目的 探讨肿瘤转移相关蛋白3（MTA3）与乳腺癌预后的相关性。方法 选择160例乳腺癌病例制成的组织芯片，带有表皮生长因子受体（EGFR）数据、雌激素受体（ER）数据和随访信息，采用免疫组织化学方法检测MTA3蛋白的表达，分析其与预后的相关性。结果 在EGFR+/ER-乳腺癌中，癌组织MTA3表达高的患者有更长的总生存期(67.9%与41.2%，P=0.059)；在EGFR-/ER+乳腺癌中，癌组织MTA3表达低的患者有更长的总生存期（100.0%与72.0%，P=0.039）；在EGFR+/ER+乳腺癌组中，癌组织MTA3表达与患者预后无关（P=0.405）。结论 MTA3在乳腺癌中的功能可能受EGFR信号网络和ER信号网络的双向调控，最终影响患者预后。

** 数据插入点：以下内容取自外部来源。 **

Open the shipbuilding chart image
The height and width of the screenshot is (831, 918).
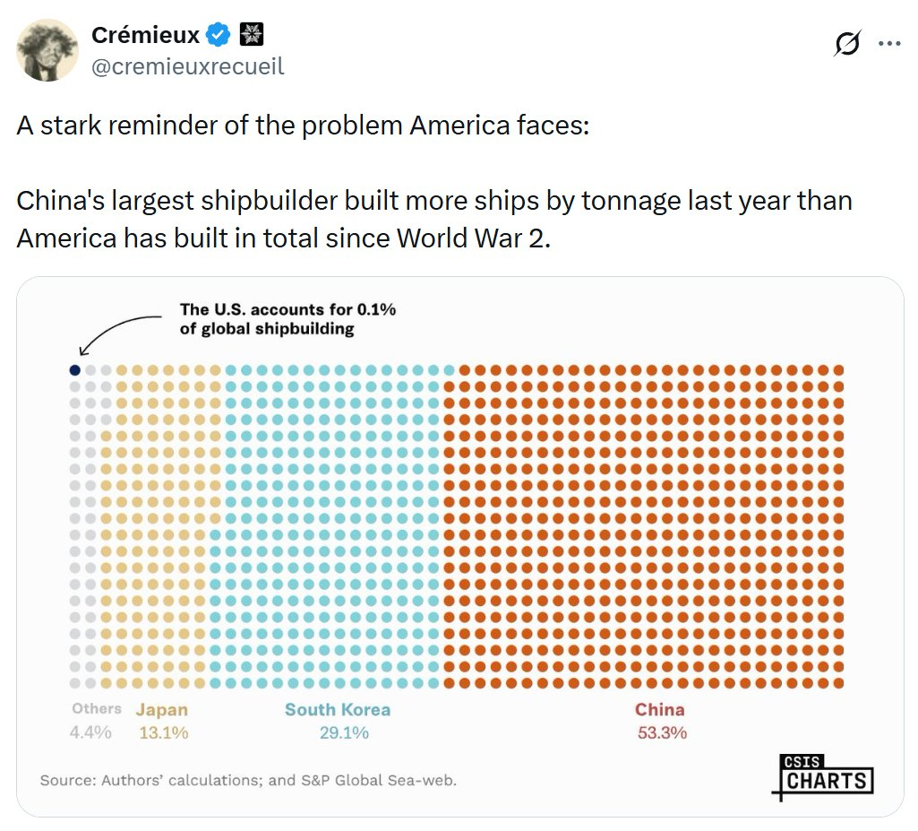pyautogui.click(x=460, y=547)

Objective To investigate the correlation between metastasis-associated protein 3 (MTA3) and the prognosis of patients with breast cancer. Methods Tissue microarrays were made using 160 breast cancer samples and contained epidermal growth factor receptor (EGFR) data, estrogen receptor (ER) data, and follow-up information. The expression of MTA3 protein was detected by immunohistochemical method and the correlation between the expression of MTA3 and the prognosis was analyzed. Results For EGFR+/ER- breast cancer, the overall survival of patients with high expression of MTA3 in cancer tissues was longer (67.9% and 41.2%, P=0.059). For EGFR-/ER+ breast cancer, the overall survival of patients with low expression of MTA3 in cancer tissues was longer (100.0% and 72.0%, P=0.039). For EGFR+/ER+ breast cancer, the expression of MTA3 in cancer tissues did not correlate to the prognosis (P=0.405). Conclusion The function of MTA3 may be bi-directionally regulated by EGFR and ER pathways, so as to affect the prognosis of patients with breast cancer.